> [GIVEN TASK]:
Copy out the lines below word for word, from the line with "Open the Debug" up to and including the line with "[x=471, y=62]".

#####

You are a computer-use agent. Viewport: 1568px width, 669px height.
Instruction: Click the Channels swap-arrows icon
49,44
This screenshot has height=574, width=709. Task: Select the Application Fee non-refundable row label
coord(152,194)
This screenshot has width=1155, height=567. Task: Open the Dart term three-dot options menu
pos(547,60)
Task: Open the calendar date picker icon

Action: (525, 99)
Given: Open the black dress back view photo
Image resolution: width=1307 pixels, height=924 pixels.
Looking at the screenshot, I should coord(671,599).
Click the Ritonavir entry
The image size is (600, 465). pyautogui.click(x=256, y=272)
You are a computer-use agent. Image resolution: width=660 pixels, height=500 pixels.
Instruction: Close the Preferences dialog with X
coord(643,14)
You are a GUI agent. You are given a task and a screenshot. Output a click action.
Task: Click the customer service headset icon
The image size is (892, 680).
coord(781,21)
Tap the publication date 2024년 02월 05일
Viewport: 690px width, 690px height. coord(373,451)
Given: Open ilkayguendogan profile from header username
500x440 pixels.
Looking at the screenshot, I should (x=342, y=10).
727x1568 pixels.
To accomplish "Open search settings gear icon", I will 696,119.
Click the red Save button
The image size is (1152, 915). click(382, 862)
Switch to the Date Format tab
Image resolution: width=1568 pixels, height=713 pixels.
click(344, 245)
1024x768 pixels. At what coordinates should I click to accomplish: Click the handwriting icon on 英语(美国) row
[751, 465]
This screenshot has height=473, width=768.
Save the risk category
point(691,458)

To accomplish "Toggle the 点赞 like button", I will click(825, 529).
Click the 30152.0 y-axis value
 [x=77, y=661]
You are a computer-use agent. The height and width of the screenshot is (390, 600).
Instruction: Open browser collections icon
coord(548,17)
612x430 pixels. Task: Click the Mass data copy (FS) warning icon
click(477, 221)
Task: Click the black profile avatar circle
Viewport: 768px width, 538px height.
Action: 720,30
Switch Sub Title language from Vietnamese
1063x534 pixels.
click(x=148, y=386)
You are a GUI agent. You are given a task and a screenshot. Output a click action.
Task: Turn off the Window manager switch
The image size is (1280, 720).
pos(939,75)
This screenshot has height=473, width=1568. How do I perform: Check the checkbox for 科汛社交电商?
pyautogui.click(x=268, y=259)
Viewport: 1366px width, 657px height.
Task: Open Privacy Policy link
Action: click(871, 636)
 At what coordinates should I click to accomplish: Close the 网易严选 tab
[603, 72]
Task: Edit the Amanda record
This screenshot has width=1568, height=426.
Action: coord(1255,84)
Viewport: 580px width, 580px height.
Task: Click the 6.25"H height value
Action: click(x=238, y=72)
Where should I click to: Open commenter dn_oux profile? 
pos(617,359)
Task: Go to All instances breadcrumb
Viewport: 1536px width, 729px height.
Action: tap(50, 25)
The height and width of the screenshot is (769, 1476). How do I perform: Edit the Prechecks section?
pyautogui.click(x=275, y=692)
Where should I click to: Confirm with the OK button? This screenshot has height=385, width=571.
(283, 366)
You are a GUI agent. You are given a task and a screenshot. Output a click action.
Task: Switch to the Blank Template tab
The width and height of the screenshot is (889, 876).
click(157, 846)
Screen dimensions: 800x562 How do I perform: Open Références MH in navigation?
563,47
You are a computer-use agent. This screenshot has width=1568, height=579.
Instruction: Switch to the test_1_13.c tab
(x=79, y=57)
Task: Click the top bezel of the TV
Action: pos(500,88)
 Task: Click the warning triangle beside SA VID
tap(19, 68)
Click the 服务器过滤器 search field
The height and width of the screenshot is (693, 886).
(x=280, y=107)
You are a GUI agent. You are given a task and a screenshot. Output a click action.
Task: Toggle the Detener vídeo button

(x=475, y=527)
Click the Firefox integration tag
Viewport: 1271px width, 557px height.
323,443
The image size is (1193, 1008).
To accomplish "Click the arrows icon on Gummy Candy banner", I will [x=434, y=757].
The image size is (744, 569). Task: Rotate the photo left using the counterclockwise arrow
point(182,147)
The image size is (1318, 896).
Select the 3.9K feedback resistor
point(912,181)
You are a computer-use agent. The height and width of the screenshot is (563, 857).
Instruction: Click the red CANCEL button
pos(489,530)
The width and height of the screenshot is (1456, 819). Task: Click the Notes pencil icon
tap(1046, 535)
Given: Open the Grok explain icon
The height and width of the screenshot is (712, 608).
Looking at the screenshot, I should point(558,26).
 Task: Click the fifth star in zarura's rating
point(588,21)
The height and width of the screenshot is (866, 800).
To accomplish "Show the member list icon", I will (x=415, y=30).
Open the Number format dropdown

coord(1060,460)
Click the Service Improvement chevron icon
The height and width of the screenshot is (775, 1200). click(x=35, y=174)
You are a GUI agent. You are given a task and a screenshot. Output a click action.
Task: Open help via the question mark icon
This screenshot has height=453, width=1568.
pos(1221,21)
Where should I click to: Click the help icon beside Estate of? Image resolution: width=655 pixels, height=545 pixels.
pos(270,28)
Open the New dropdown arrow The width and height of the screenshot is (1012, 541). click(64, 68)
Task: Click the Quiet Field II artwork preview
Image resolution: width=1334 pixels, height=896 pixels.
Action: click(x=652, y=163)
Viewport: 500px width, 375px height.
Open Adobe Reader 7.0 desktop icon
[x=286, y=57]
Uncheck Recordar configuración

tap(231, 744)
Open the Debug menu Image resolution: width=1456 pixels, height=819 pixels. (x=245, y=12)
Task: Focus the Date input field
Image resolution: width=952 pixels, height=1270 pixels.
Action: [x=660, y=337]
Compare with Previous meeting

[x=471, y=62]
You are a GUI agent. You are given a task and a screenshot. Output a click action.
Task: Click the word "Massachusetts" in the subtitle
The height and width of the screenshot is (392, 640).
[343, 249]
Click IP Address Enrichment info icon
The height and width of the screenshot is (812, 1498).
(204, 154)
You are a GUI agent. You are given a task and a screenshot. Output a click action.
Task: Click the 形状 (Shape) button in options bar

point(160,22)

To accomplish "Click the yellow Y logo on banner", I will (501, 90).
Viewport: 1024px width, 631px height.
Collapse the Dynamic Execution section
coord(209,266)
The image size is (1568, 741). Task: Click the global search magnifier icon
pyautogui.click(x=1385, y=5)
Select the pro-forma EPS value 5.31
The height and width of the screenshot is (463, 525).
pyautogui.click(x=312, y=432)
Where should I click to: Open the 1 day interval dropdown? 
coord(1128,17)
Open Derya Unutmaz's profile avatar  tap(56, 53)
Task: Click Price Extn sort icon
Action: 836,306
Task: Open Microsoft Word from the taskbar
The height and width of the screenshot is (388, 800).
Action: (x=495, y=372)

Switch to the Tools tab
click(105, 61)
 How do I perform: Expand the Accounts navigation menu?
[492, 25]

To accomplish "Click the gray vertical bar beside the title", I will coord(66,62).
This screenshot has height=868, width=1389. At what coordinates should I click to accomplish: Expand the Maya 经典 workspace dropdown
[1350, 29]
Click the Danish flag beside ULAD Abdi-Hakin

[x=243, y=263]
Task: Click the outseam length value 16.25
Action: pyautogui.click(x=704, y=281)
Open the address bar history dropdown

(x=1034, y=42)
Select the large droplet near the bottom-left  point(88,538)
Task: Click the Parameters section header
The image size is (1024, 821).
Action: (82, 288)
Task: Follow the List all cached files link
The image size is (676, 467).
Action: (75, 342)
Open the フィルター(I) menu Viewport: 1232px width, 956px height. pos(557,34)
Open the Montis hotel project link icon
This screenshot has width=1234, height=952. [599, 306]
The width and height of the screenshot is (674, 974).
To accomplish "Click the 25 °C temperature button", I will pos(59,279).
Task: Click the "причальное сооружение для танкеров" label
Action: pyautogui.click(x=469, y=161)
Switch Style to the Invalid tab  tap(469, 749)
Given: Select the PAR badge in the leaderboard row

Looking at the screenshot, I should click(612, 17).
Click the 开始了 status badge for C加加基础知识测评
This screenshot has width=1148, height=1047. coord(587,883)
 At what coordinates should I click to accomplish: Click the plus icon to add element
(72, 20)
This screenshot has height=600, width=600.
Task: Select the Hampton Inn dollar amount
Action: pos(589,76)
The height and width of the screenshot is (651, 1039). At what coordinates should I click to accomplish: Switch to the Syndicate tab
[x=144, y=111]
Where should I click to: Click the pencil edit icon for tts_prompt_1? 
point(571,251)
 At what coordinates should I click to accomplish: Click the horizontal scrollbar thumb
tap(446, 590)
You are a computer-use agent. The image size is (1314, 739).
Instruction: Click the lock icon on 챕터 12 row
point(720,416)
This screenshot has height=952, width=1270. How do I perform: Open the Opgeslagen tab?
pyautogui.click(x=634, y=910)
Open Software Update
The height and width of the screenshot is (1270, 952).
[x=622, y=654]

#####

> [WRITTEN RESPONSE]:
Open the Debug menu Image resolution: width=1456 pixels, height=819 pixels. (x=245, y=12)
Task: Focus the Date input field
Image resolution: width=952 pixels, height=1270 pixels.
Action: [x=660, y=337]
Compare with Previous meeting

[x=471, y=62]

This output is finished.